La visione artistica di Viggo Mortensen

Un ritorno alla regia

A 65 anni, Viggo Mortensen torna dietro la macchina da presa dopo il suo debutto con Falling – Storia di un padre. Per I morti non soffrono, Mortensen trae ispirazione dall’immagine di sua madre, Grace Gambel Atkinson Wright, e da suggestivi testi illustrati degli anni ’30, che evocano storie di cavalieri e avventure medievali.

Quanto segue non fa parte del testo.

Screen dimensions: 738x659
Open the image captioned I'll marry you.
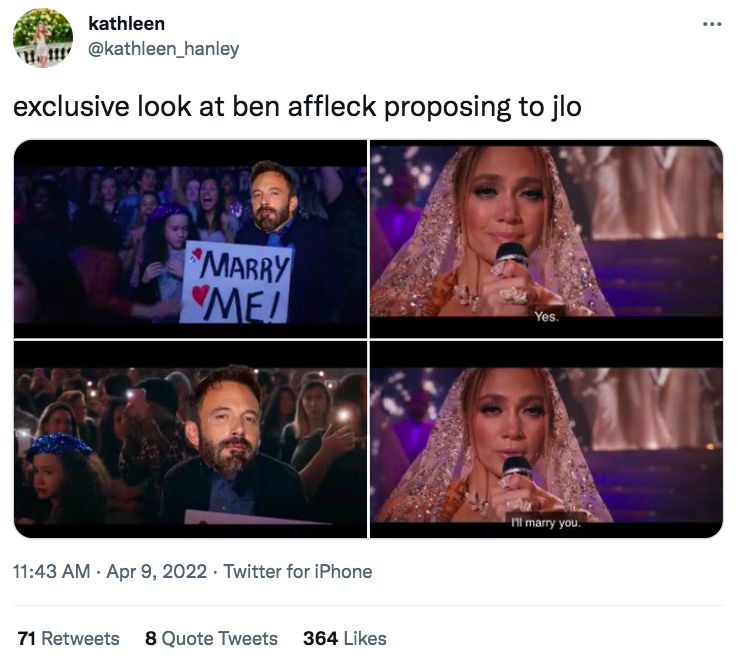[546, 440]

Il genere western e l’approccio tematico

Il film si presenta come un warm western che esplora la complessità emotiva e le sfide di due anime libere. Lo sguardo di Mortensen si concentra sulla violenza silenziosa intrinseca alle relazioni e ai conflitti della società americana, mettendo in risalto la tensione fra avventura e introspezione.

Una narrazione innovativa

Femminismo e identità

Il film si distingue per un approccio femminista alla narrazione del western, dove Vivienne emerge progressivamente come figura centrale. Il suo personaggio guadagna sempre più significato, evidenziando le sfide dell’identità femminile in un contesto patriarcale. La storia si configura come una profonda esposizione delle dinamiche di potere, dell’indipendenza e della resilienza.

L’estetica del racconto

La pellicola, pur mancando di colpi di scena e dinamismo, possiede una patina formale e un romanticismo anti-retorico, capace di rappresentare la complessità dei sentimenti umani. Il regista riesce a fondere momenti iconici e poetici, intessendo un racconto d’amore inaspettato in un mondo ostile.

Conclusione

Con I morti non soffrono, Viggo Mortensen non solo riconduce il genere western a una riflessione profonda sul femminile e sul ruolo dell’individuo nella società, ma crea anche un’opera che invita a esplorare la connessione tra amore e avversità. La rappresentazione della lotta di Vivienne e Holger si fa simbolica, mettendo in risalto la resilienza umana in un contesto di sfide continue.